Torsional vibrations, also known as stick/slip, occur as the rotational speed of the bit and drillstring vary because of stiffness, inertia, and torsional friction interactions. In some wells, these torsional/rotational fluctuations are not severe and may not reach full stick/slip, which occurs when the bit comes to a full stop in the torsional vibration cycle.
The drilling data obtained in the drilling of a well are displayed typically as time or depth tracks, with different parameters shown on the same or adjacent tracks over the corresponding time or depth interval. Although of interest, this display of data is limited. It does not provide a direct indication of the amount of dysfunction present over the duration of the interval. A histogram is a particularly useful display of the distribution of data values.
In the case of stick/slip vibrations, the torsional-severity estimate (TSE) is a measure of proximity to full stick/slip. A TSE value of 0.0 represents no torsional vibrations, where the entire drillstring is turning at a constant angular velocity. A TSE of 1.0 represents full stick/slip, in which the rotary speed at the surface is constant but the bit speed varies sinusoidally between zero and twice the surface rotary speed. Values of TSE greater than 1.0 indicate time intervals in which the bit comes to a complete stop and then accelerates to more than twice the surface rotational speed. The most severe cases may even involve negative rotation of the bit.
Analytical tools that help assess the degree of torsional vibrations can be useful, especially in those instances where known remediation techniques are not available or may be costly. A variety of methods exists to address torsional vibration problems, and the most-cost-effective method may be the method of choice.
The authors are not aware of simple analytical methods that can provide quantitative evaluation to address the following:
- How will the stick/slip problem change if the drillstring design is modified?
- How will stick/slip change if the operating parameters are modified?
- The bit-design parameters may be varied to increase or decrease bit torque. How will changes to the bit friction factor affect stick/slip vibrations in a certain application?
The methodology discussed here is one approach to address these questions. This empirical method is based on data obtained from two wells, and the data distributions are scaled by changes in the drilling parameters. One then may determine if the modified design satisfies the stick/slip design objective.
Stick/Slip Distribution Modification
A histogram of TSE values indicates vibration severity over an interval. The histogram may be used as a tool in redesign. The distribution of stick/slip may be modified by changing certain parameters. The TSE values are linearly related to the following three factors:
- Drillstring stiffness
- Downhole torque
- Rotary speed
The quantification of stick/slip vibration mitigation using stick/slip distribution modification may be explained best through a simple example. Note that, in the example, the torque swing at full stick/slip increases linearly with rotary speed such that the system may come out of stick/slip if the rotary speed is increased a sufficient amount with all other parameters equal.

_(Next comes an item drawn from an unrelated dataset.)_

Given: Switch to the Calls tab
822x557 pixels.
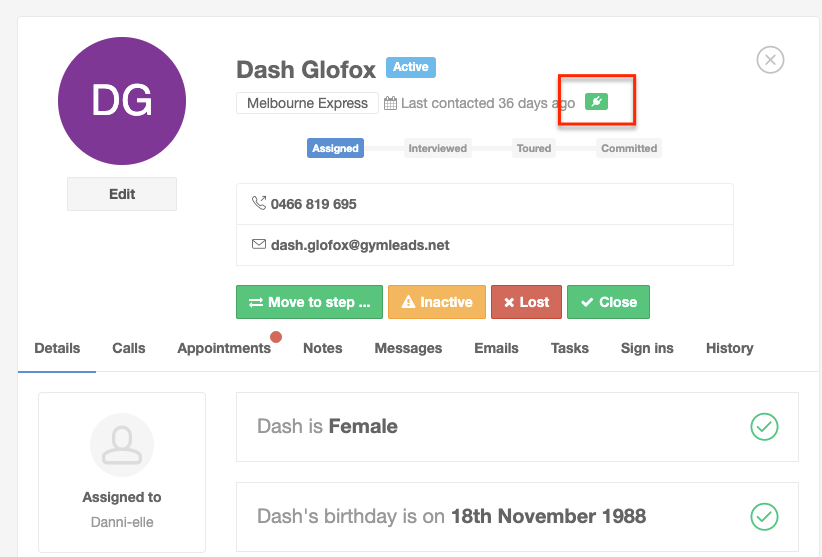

Consider a drillstring with reference specific torque swing (ΔTQSSRef) of 100 ft-lbf/(rev/min). This is primarily a function of the drillpipe torsional stiffness and length. If operated at 100 rev/min, full stick/slip would be expected at a torque swing of 10,000 ft‑lbf, at a corresponding TSE value of 1.0.
When operated at 200 rev/min, the TSE for the same torque swing decreases to 0.5, and the bit will not be in full stick/slip. The peak-to-peak amplitude of the bit-speed variation is proportional to the amplitude of the surface torque variation, so the same bit speed peak-to-peak variation occurs as that seen with 100 rev/min at surface. However, the bit never stops in this case because of the higher rotary speed. The effects on the stick/slip TSE distribution for changes in drillstring stiffness and bit and drillstring torque measurements scale quantitatively in a similar way.
Parameter Redesign To Mitigate Stick/Slip Vibrations
Drilling data from two wells are used to illustrate this methodology in a real-world application. Figs. 1a and 1b provide raw drilling data and calculated values related to torsional vibrations seen in two wells. The torsional vibrations were severe in Well 1 and significantly mitigated in Well 2, and Well 2 drilled this challenging interval much faster than Well 1.
Starting at left, in Fig. 1a, the first parameter is the surface torque (TQ). The next parameter is the torque swing measured from one cycle to the next (ΔTQ). This torque swing is directly related to the stick/slip peak-to-peak values at the bit. Fig. 1 shows that torque swing is more severe for Well 1 than for Well 2.
The next parameter to the right is the surface rotary speed [revolutions per minute (RPM)]. Neither of these assemblies had a downhole motor. Well 1 showed minimal stall, whereas Well 2 had some stalling events because it was operated at a greater weight on bit.
Following the RPM track is specific torque swing per RPM (ΔTQS). This is the measured torque swing divided by the average rotary speed. The next column is the TSE value for bit stick/slip based on the surface torque swing method (TSETQ). The following column is the TSE value based on measured downhole bit RPM data (TSEBRPM). Overall, the TSE trends are relatively constant in depth. Again, stick/slip was not the limiter in Well 2 that it was in Well 1. The last column shows the measured downhole torque (DTOR) value.
The drillstrings were different in the two wells. The surface rotary speed was higher in the second well, and the DTOR was lower in the second well. Thus all three factors from Well 1 were modified for Well 2.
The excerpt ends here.